[Work order 1] According to the text on choosing a business entity, which three parties need to come together to determine the right entity?
[Work order 2] Why does the text on choosing a business entity disagree with the belief that "one size [entity] fits all"? Answer in one to three sentences.
[Work order 3] From the text on choosing a business entity, extract the passage starting with "You’ve decided to" and going on through "down the road.".

[Source document]
▽
You’ve decided to go into business for yourself! Congratulations. If you’re like most new entrepreneurs, you start your business first, and ask questions later. If you do that, I can guarantee that unless you’re incredibly lucky, you’ll have a bunch of headaches down the road.

In this series I’m going to look at the various types of business entities: sole proprietorships, partnerships, C Corporations, S Corporations, LLCs, and other business entities. Many tax preparers and attorneys believe that “one size [entity] fits all.” That’s just not the case. What may be right for you might not be right for me.

It’s important that before you start your business, you meet with an attorney and a tax professional. There are three different individuals who need to come together to determine which business entity is right for you: the attorney, a tax professional, and you. It’s like an Isosceles triangle, and somewhere in the middle is the right entity.

Your goals are extremely important. What do you want from the business? Some entrepreneurs want to be the next Microsoft; others just want a nice, steady income. Do you want health insurance payments to be made from your business? How many (if any) employees do you want/need? Is your business local, regional, or national? Do you want to franchise it? What kind of income do you need from it to live off of? These are just a sampling of the questions that I ask new business owners.
△
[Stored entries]
▽
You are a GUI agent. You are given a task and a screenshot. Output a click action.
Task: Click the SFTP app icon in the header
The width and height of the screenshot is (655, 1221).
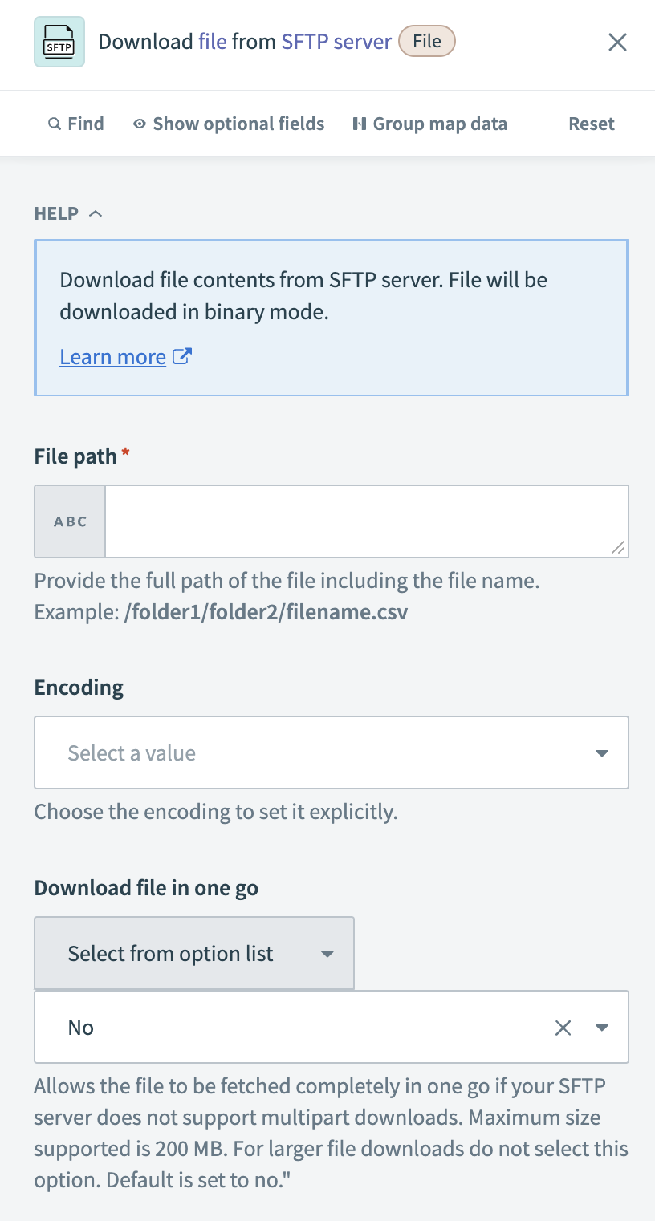tap(59, 42)
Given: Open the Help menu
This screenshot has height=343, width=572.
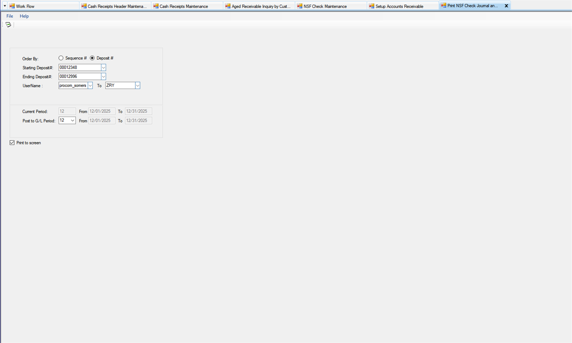Looking at the screenshot, I should pyautogui.click(x=24, y=16).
△
[Written solution 1] The attorney, a tax professional, and the business owner need to come together.

[Written solution 2] The text holds that the right entity differs from person to person. What may be right for one business owner might not be right for another.

[Written solution 3]
You’ve decided to go into business for yourself! Congratulations. If you’re like most new entrepreneurs, you start your business first, and ask questions later. If you do that, I can guarantee that unless you’re incredibly lucky, you’ll have a bunch of headaches down the road.